Gib dein Eintrittsdatum und die Probezeit-Dauer ein — der Rechner zeigt sofort wann die Probezeit endet, wie lange die Kündigungsfrist ist und ab wann der Kündigungsschutz gilt.
| Betriebszugehörigkeit | Frist | Zum | Rechtsgrundlage |
|---|---|---|---|
| Probezeit (max. 6 Monate) | 14 Tage | Beliebiger Tag | § 622 Abs. 3 |
| bis 2 Jahre | 4 Wochen | 15. oder Monatsende | § 622 Abs. 1 |
| ab 2 Jahre | 1 Monat | Monatsende | § 622 Abs. 2 Nr. 1 |
| ab 5 Jahre | 2 Monate | Monatsende | § 622 Abs. 2 Nr. 2 |
| ab 8 Jahre | 3 Monate | Monatsende | § 622 Abs. 2 Nr. 3 |
| ab 10 Jahre | 4 Monate | Monatsende | § 622 Abs. 2 Nr. 4 |
| ab 12 Jahre | 5 Monate | Monatsende | § 622 Abs. 2 Nr. 5 |
| ab 15 Jahre | 6 Monate | Monatsende | § 622 Abs. 2 Nr. 6 |
| ab 20 Jahre | 7 Monate | Monatsende | § 622 Abs. 2 Nr. 7 |
Achtung: Tarifverträge und Arbeitsverträge können günstigere Regelungen für Arbeitnehmer enthalten. Die obigen Fristen sind gesetzliche Mindestfristen. Arbeitgeberkündigung: identische Fristen, aber immer zum Monatsende (§ 622 Abs. 2 Satz 2).

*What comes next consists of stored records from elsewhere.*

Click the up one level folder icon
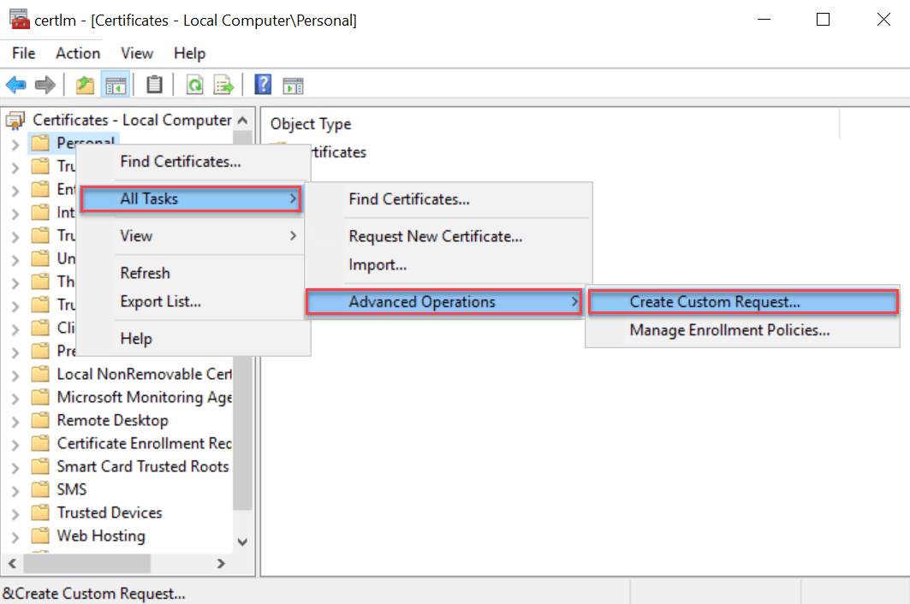Viewport: 910px width, 604px height. (83, 84)
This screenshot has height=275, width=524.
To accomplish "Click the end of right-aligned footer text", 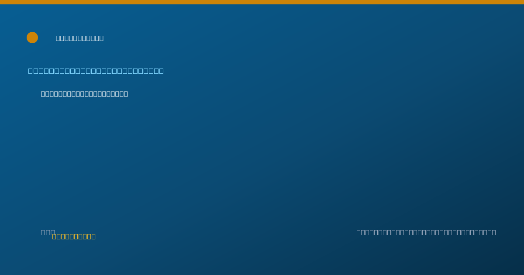I will (x=494, y=232).
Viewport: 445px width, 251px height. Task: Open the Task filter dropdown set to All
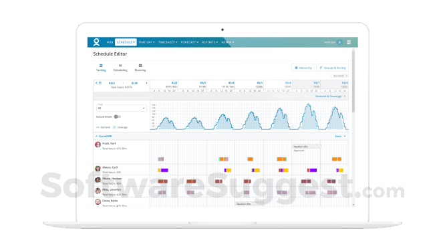coord(121,108)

Die Probezeit ist ein gesetzlich vorgesehener Zeitraum zu Beginn eines Arbeitsverhältnisses, in dem beide Seiten prüfen können, ob die Zusammenarbeit passt. Die gesetzliche Grundlage findet sich in § 622 Abs. 3 BGB: Während einer vereinbarten Probezeit — maximal 6 Monate — kann das Arbeitsverhältnis mit einer Frist von nur 2 Wochen gekündigt werden, und zwar ohne Bindung an bestimmte Kündigungstermine.

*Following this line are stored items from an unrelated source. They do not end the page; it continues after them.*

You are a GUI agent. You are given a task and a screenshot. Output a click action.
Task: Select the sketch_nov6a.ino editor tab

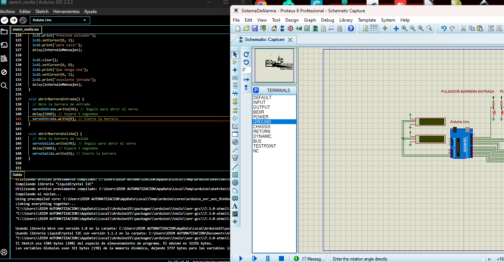click(26, 29)
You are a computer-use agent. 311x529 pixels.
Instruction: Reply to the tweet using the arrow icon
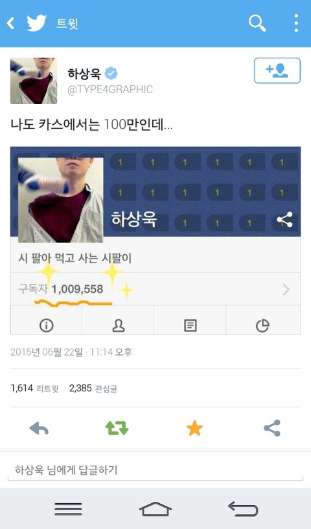[x=39, y=429]
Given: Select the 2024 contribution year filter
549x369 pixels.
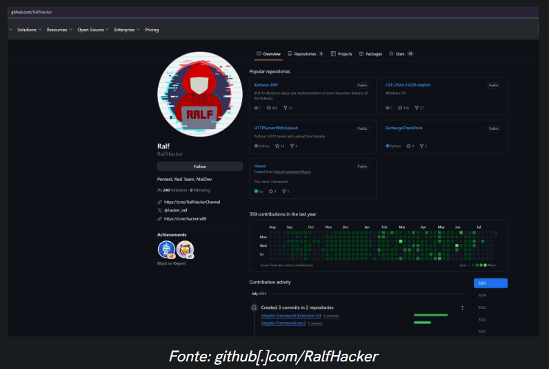Looking at the screenshot, I should tap(482, 295).
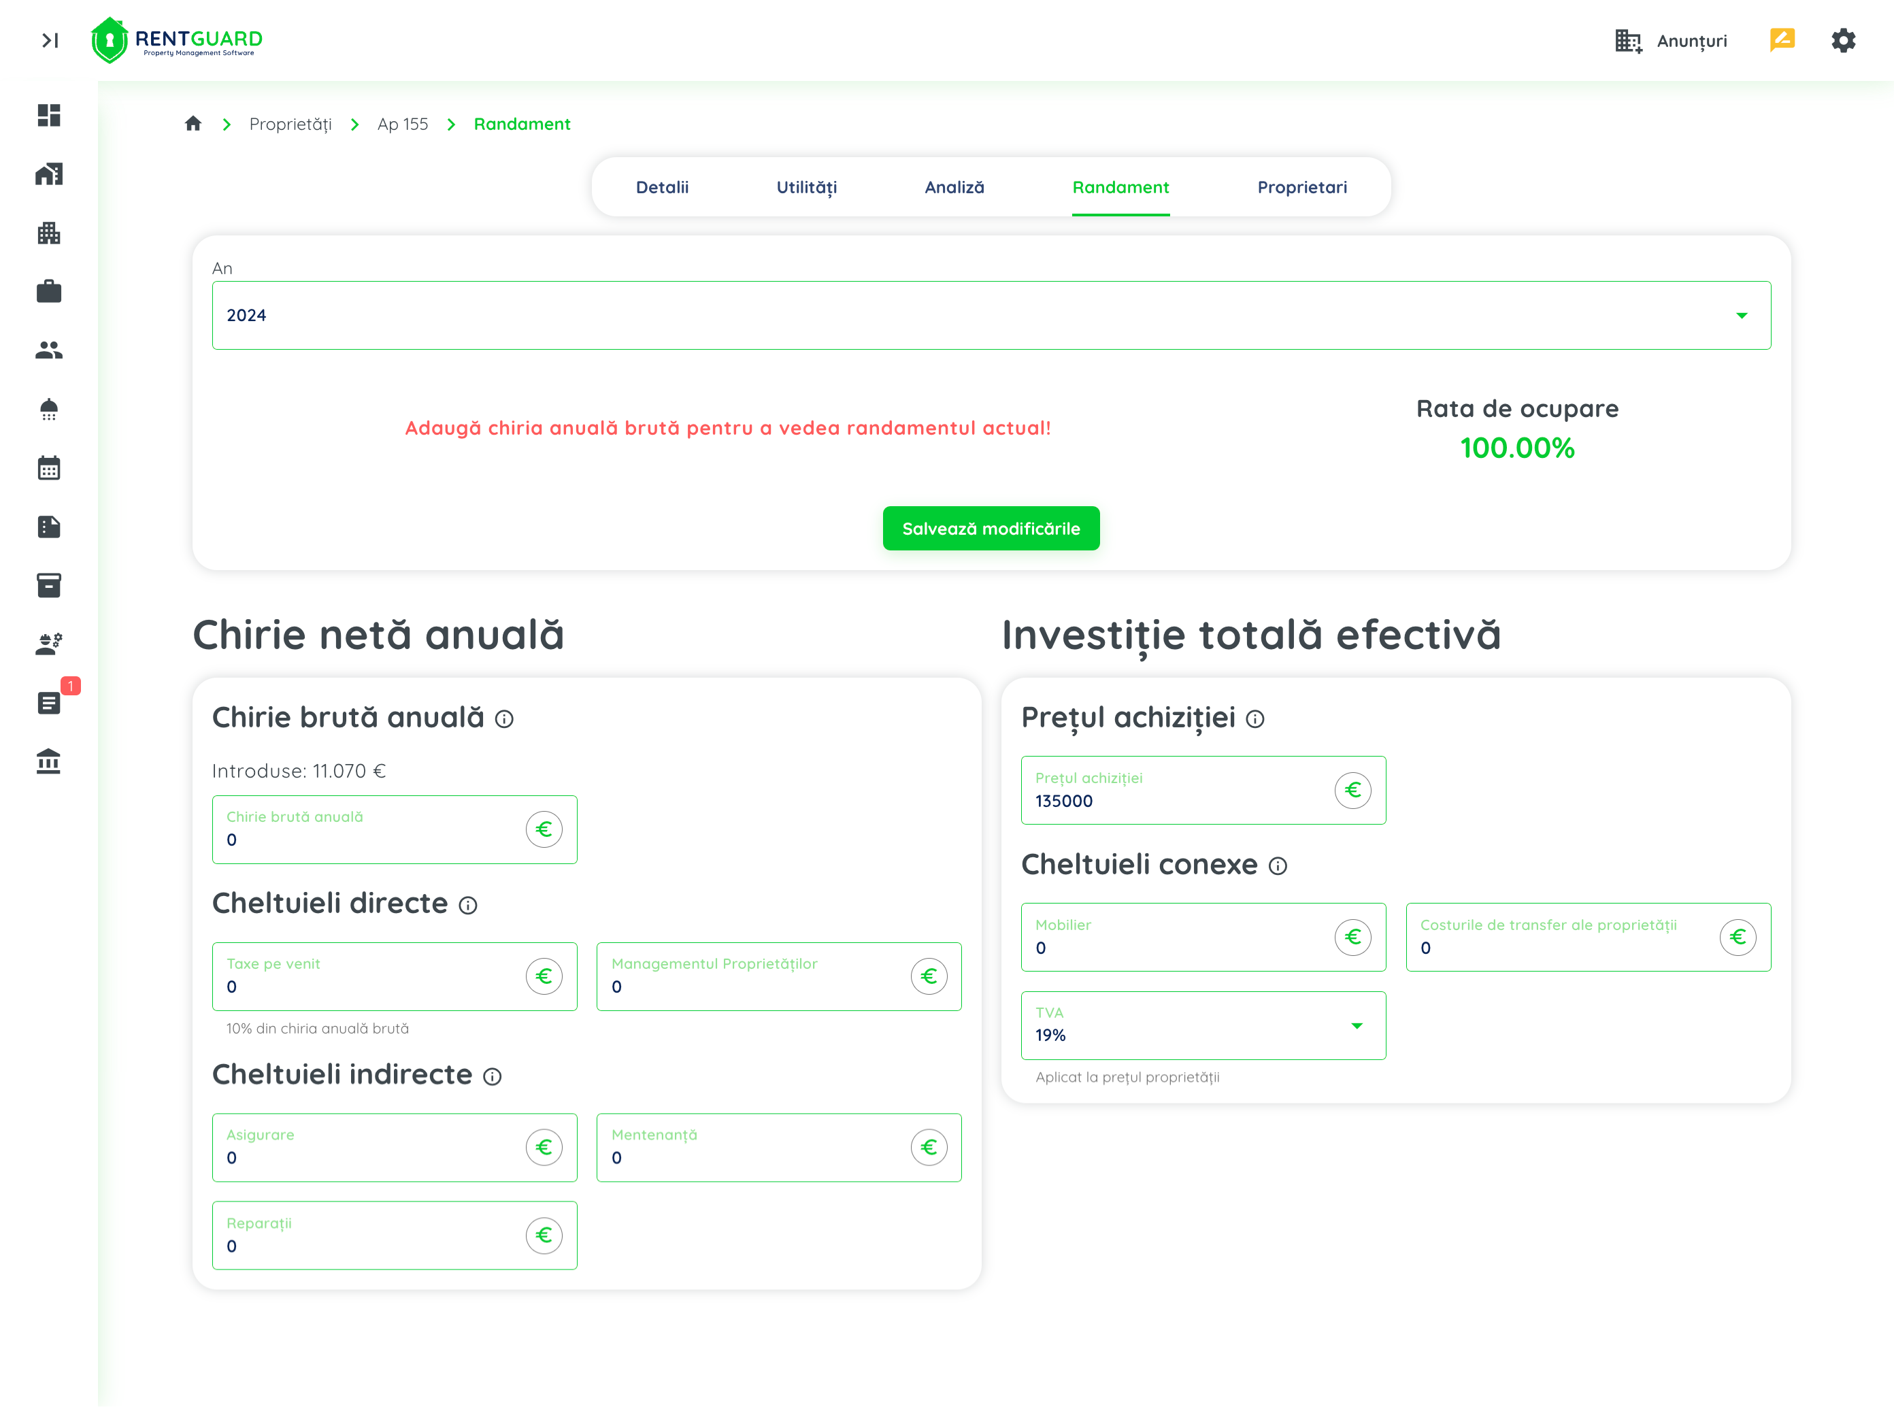Switch to the Utilități tab
This screenshot has height=1407, width=1894.
[x=806, y=187]
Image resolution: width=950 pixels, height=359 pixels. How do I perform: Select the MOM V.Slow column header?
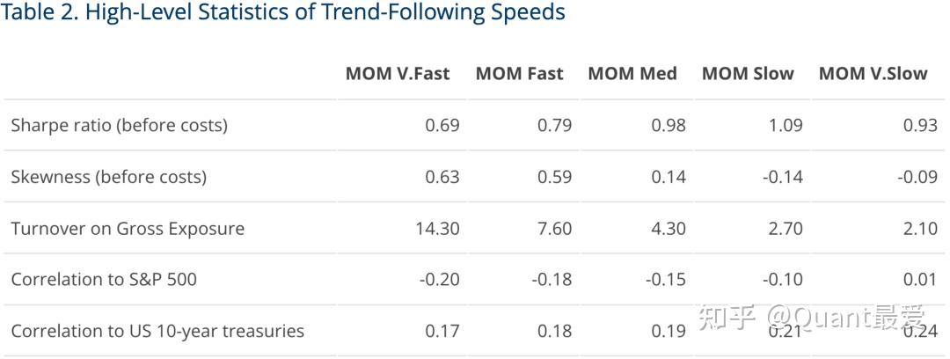873,74
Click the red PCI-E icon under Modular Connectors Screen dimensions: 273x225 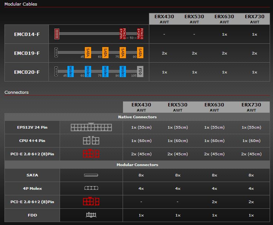91,202
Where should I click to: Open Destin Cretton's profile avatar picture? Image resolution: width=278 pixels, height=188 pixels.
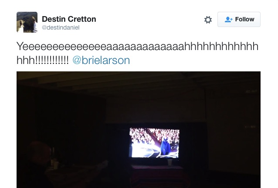[x=27, y=22]

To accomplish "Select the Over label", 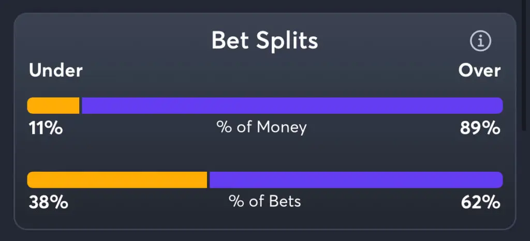I will (x=479, y=70).
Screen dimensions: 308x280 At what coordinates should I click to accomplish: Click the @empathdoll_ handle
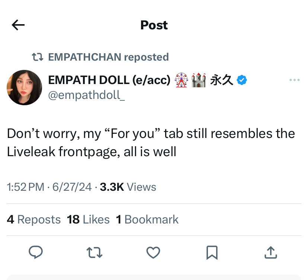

Eine Probezeit muss ausdrücklich im Arbeitsvertrag vereinbart sein. Fehlt sie, gelten von Beginn an die regulären Kündigungsfristen. Die Probezeit kann kürzer als 6 Monate vereinbart werden (z.B. 3 Monate sind sehr üblich), aber nie länger. Eine Verlängerung über 6 Monate hinaus ist unwirksam.

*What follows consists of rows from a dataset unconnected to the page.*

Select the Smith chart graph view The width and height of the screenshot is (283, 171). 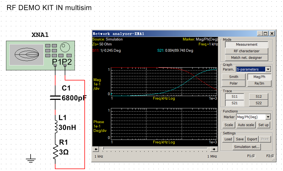pyautogui.click(x=234, y=77)
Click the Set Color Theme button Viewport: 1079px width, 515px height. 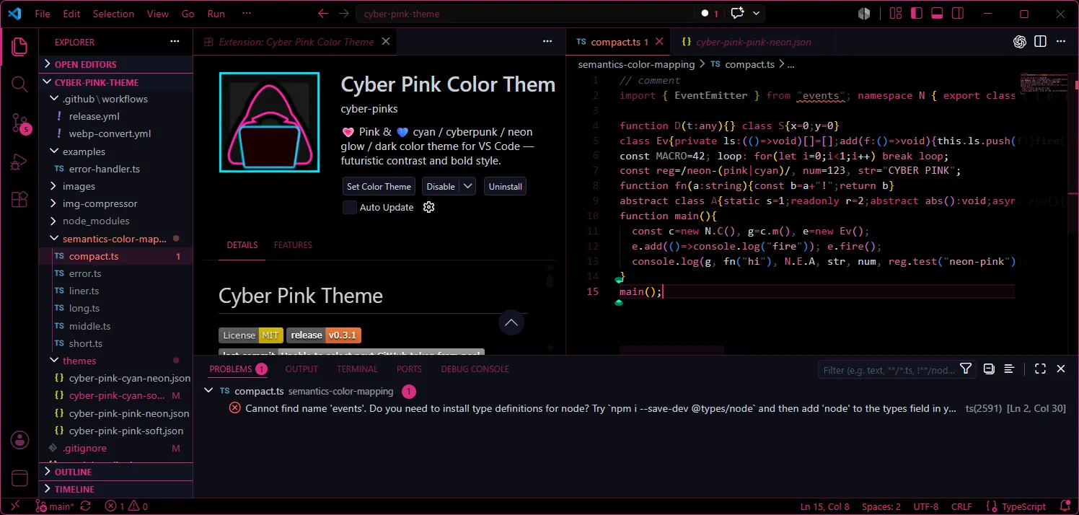pos(379,186)
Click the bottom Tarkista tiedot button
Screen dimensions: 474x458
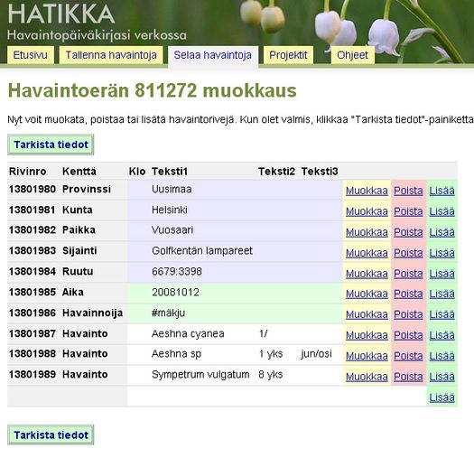click(x=51, y=435)
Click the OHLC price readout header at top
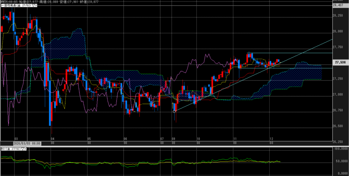Viewport: 349px width, 176px height. (55, 2)
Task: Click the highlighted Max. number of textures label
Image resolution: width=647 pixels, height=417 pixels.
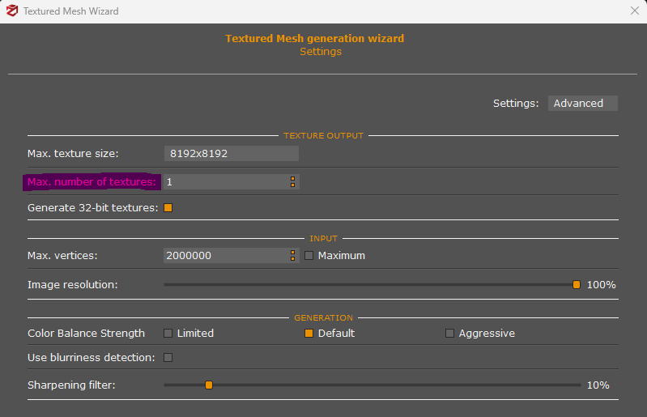Action: click(x=92, y=182)
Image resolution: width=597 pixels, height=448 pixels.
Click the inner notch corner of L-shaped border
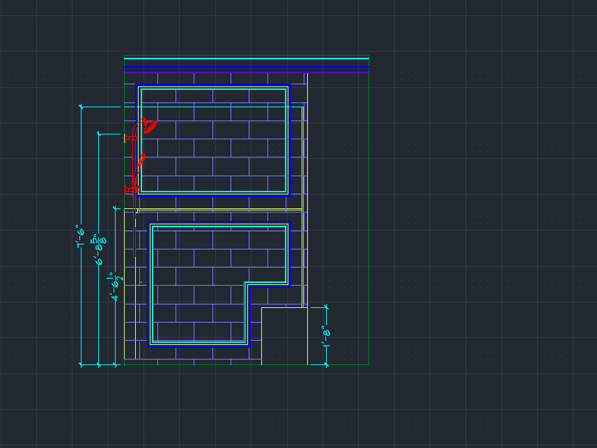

Der allgemeine Kündigungsschutz nach dem Kündigungsschutzgesetz (KSchG) setzt zwei Bedingungen voraus. Erstens muss das Arbeitsverhältnis länger als 6 Monate bestehen (§ 1 Abs. 1 KSchG) — die sogenannte Wartezeit, die mit der Probezeit zusammenfällt, aber unabhängig von ihr ist. Zweitens muss der Betrieb mehr als 10 Arbeitnehmer beschäftigen (§ 23 KSchG).
In Kleinbetrieben mit bis zu 10 Mitarbeitern gilt das KSchG nicht. Das bedeutet nicht, dass dort willkürlich gekündigt werden kann — das allgemeine Zivilrecht (§ 242 BGB, Treu und Glauben) gilt weiterhin — aber der formale Schutz vor sozial ungerechtfertigten Kündigungen entfällt.
Die Probezeit ist der Beginn eines Arbeitsverhältnisses, in dem beide Seiten prüfen können, ob die Zusammenarbeit passt. Gesetzlich ist die Probezeit nicht zwingend vorgeschrieben — sie muss im Arbeitsvertrag vereinbart werden. Die maximale Dauer beträgt 6 Monate (§ 622 Abs. 3 BGB).
Während der Probezeit gelten verkürzte Kündigungsfristen: 2 Wochen, zu jedem beliebigen Tag (nicht nur zum Monatsende). Nach der Probezeit greifen die gesetzlichen Kündigungsfristen nach § 622 BGB — beginnend bei 4 Wochen zum 15. oder Monatsende.
In der Probezeit gilt kein allgemeiner Kündigungsschutz nach dem Kündigungsschutzgesetz (KSchG) — dieses greift erst nach 6 Monaten Betriebszugehörigkeit und in Betrieben mit mehr als 10 Mitarbeitern. Das bedeutet: Der Arbeitgeber kann in der Probezeit ohne Angabe von Gründen kündigen.
Ausnahmen bestehen für besonders geschützte Personengruppen: Schwangere (§ 17 MuSchG), Schwerbehinderte (§ 168 SGB IX) und Betriebsratsmitglieder genießen auch während der Probezeit besonderen Kündigungsschutz.